[Assignment] Give the data again in its entirety, exactly as provided.

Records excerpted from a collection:
========================================================================

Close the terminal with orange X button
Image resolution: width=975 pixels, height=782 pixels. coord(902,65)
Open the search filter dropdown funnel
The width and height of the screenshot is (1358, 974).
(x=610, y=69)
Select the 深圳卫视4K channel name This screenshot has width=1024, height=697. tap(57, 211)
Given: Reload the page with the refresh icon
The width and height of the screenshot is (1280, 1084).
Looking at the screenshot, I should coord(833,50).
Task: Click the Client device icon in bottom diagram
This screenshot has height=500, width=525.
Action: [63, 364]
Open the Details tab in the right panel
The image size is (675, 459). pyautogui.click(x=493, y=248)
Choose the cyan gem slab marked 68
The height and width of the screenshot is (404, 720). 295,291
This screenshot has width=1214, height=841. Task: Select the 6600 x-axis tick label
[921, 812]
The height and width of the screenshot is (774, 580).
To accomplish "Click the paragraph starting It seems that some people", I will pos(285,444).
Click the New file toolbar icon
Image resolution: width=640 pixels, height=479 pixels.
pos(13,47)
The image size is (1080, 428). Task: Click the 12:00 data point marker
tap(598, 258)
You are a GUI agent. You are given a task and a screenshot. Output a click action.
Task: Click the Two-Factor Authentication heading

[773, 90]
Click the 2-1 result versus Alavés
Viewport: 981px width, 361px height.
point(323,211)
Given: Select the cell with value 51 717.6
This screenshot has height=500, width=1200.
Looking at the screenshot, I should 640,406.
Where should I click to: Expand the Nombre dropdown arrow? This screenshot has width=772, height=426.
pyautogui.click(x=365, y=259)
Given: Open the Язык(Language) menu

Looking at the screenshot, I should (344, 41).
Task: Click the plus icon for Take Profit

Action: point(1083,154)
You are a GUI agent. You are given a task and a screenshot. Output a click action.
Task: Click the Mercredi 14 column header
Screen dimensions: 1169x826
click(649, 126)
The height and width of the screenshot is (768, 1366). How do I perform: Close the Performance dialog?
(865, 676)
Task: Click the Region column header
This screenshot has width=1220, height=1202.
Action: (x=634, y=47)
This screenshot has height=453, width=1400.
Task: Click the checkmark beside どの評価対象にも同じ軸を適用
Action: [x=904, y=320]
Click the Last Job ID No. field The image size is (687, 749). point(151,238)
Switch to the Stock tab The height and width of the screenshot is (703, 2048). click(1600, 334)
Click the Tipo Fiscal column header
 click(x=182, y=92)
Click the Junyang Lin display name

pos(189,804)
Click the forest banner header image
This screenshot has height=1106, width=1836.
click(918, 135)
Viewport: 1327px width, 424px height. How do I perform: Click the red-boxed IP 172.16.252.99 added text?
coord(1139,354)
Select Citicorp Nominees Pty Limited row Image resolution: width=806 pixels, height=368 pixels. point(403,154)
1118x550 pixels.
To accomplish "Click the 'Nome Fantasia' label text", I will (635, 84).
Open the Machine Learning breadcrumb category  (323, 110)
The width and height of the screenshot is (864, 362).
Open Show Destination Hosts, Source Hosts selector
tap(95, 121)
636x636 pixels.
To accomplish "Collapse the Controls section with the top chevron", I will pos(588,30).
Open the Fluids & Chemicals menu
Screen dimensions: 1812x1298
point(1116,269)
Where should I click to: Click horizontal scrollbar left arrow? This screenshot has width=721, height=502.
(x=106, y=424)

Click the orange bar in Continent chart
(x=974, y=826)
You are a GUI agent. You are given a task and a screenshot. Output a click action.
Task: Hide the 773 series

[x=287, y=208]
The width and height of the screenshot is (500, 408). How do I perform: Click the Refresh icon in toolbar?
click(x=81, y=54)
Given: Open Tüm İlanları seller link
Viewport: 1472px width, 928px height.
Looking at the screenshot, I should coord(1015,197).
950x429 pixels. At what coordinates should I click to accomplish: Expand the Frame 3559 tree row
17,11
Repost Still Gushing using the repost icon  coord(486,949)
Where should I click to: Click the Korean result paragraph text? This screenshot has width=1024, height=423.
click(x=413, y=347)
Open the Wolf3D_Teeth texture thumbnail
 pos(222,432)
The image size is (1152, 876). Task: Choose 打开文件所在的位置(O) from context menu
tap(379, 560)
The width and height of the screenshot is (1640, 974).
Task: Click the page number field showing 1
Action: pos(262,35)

========================================================================

[Response]
Close the terminal with orange X button
Image resolution: width=975 pixels, height=782 pixels. coord(902,65)
Open the search filter dropdown funnel
The width and height of the screenshot is (1358, 974).
(x=610, y=69)
Select the 深圳卫视4K channel name This screenshot has width=1024, height=697. tap(57, 211)
Given: Reload the page with the refresh icon
The width and height of the screenshot is (1280, 1084).
Looking at the screenshot, I should coord(833,50).
Task: Click the Client device icon in bottom diagram
This screenshot has height=500, width=525.
Action: [63, 364]
Open the Details tab in the right panel
The image size is (675, 459). pyautogui.click(x=493, y=248)
Choose the cyan gem slab marked 68
The height and width of the screenshot is (404, 720). 295,291
This screenshot has width=1214, height=841. Task: Select the 6600 x-axis tick label
[921, 812]
The height and width of the screenshot is (774, 580).
To accomplish "Click the paragraph starting It seems that some people", I will pos(285,444).
Click the New file toolbar icon
Image resolution: width=640 pixels, height=479 pixels.
pos(13,47)
The image size is (1080, 428). Task: Click the 12:00 data point marker
tap(598, 258)
You are a GUI agent. You are given a task and a screenshot. Output a click action.
Task: Click the Two-Factor Authentication heading

[773, 90]
Click the 2-1 result versus Alavés
Viewport: 981px width, 361px height.
point(323,211)
Given: Select the cell with value 51 717.6
This screenshot has height=500, width=1200.
Looking at the screenshot, I should 640,406.
Where should I click to: Expand the Nombre dropdown arrow? This screenshot has width=772, height=426.
pyautogui.click(x=365, y=259)
Given: Open the Язык(Language) menu

Looking at the screenshot, I should (344, 41).
Task: Click the plus icon for Take Profit

Action: point(1083,154)
You are a GUI agent. You are given a task and a screenshot. Output a click action.
Task: Click the Mercredi 14 column header
Screen dimensions: 1169x826
click(649, 126)
The height and width of the screenshot is (768, 1366). How do I perform: Close the Performance dialog?
(865, 676)
Task: Click the Region column header
This screenshot has width=1220, height=1202.
Action: (x=634, y=47)
This screenshot has height=453, width=1400.
Task: Click the checkmark beside どの評価対象にも同じ軸を適用
Action: [x=904, y=320]
Click the Last Job ID No. field The image size is (687, 749). point(151,238)
Switch to the Stock tab The height and width of the screenshot is (703, 2048). click(1600, 334)
Click the Tipo Fiscal column header
 click(x=182, y=92)
Click the Junyang Lin display name

pos(189,804)
Click the forest banner header image
This screenshot has height=1106, width=1836.
click(918, 135)
Viewport: 1327px width, 424px height. How do I perform: Click the red-boxed IP 172.16.252.99 added text?
coord(1139,354)
Select Citicorp Nominees Pty Limited row Image resolution: width=806 pixels, height=368 pixels. point(403,154)
1118x550 pixels.
To accomplish "Click the 'Nome Fantasia' label text", I will (635, 84).
Open the Machine Learning breadcrumb category  (323, 110)
The width and height of the screenshot is (864, 362).
Open Show Destination Hosts, Source Hosts selector
tap(95, 121)
636x636 pixels.
To accomplish "Collapse the Controls section with the top chevron", I will pos(588,30).
Open the Fluids & Chemicals menu
Screen dimensions: 1812x1298
point(1116,269)
Where should I click to: Click horizontal scrollbar left arrow? This screenshot has width=721, height=502.
(x=106, y=424)

Click the orange bar in Continent chart
(x=974, y=826)
You are a GUI agent. You are given a task and a screenshot. Output a click action.
Task: Hide the 773 series

[x=287, y=208]
The width and height of the screenshot is (500, 408). How do I perform: Click the Refresh icon in toolbar?
click(x=81, y=54)
Given: Open Tüm İlanları seller link
Viewport: 1472px width, 928px height.
Looking at the screenshot, I should coord(1015,197).
950x429 pixels. At what coordinates should I click to accomplish: Expand the Frame 3559 tree row
17,11
Repost Still Gushing using the repost icon  coord(486,949)
Where should I click to: Click the Korean result paragraph text? This screenshot has width=1024, height=423.
click(x=413, y=347)
Open the Wolf3D_Teeth texture thumbnail
 pos(222,432)
The image size is (1152, 876). Task: Choose 打开文件所在的位置(O) from context menu
tap(379, 560)
The width and height of the screenshot is (1640, 974).
Task: Click the page number field showing 1
Action: pos(262,35)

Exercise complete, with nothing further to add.